▼

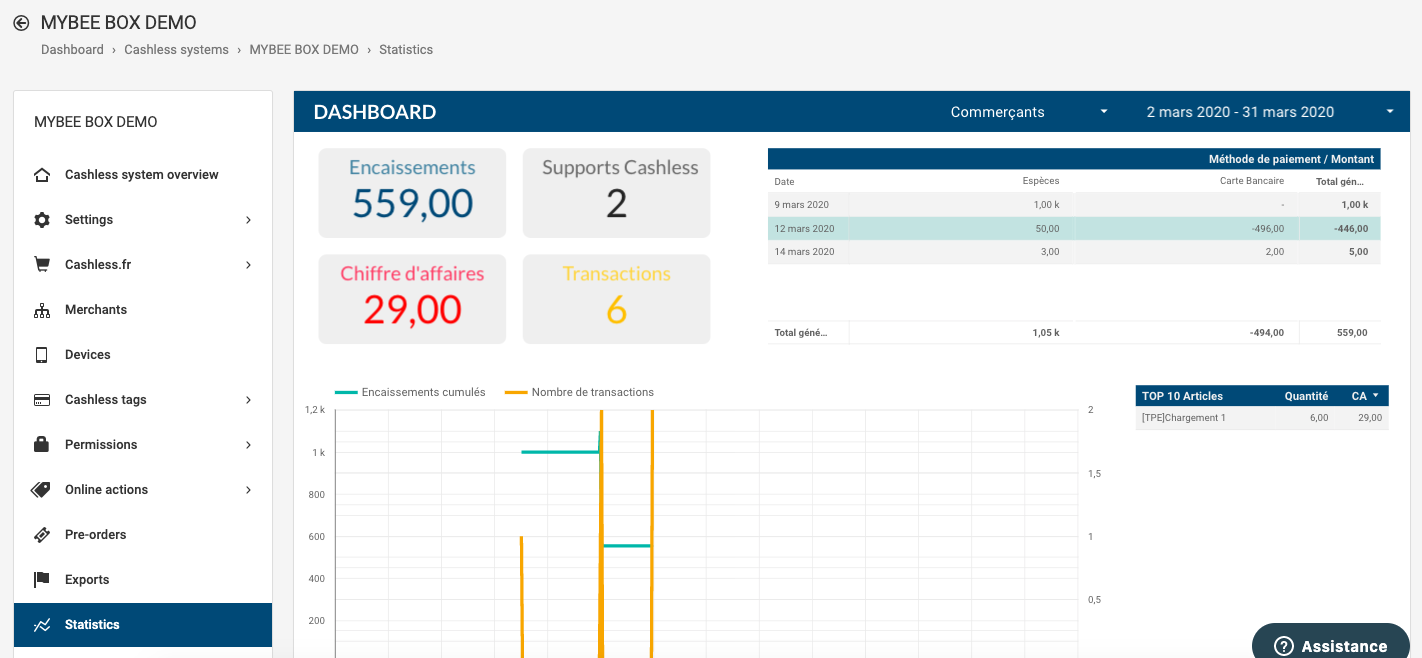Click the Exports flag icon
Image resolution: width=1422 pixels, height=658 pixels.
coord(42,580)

▲
▼

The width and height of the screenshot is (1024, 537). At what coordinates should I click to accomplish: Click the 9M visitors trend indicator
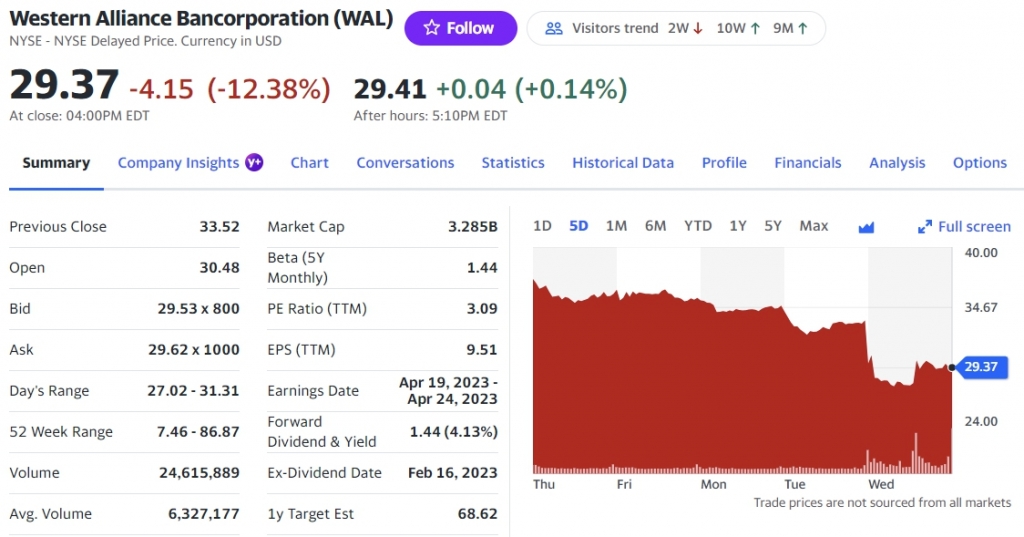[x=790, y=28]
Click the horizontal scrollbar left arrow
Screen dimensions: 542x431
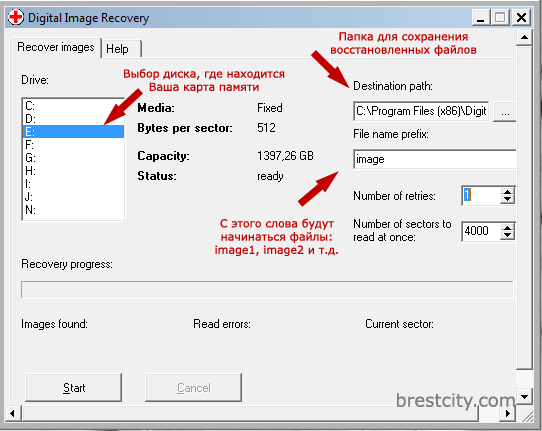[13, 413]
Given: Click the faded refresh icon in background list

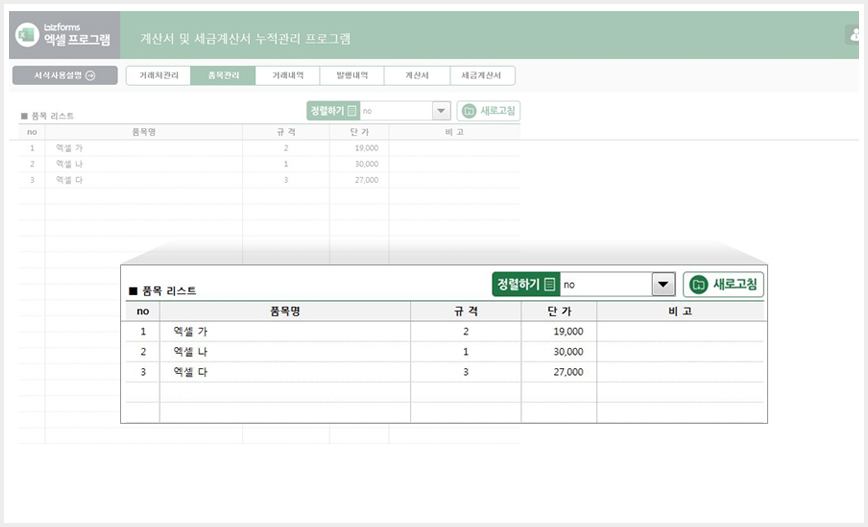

▲

To do →
Among the entries above, take the line with "Click the horizontal scrollbar left arrow", the line with "Given: Click the", and all the lines between them, and restate them word for word without pictures.

Task answer →
Click the horizontal scrollbar left arrow
Screen dimensions: 542x431
[13, 413]
Given: Click the faded refresh icon in background list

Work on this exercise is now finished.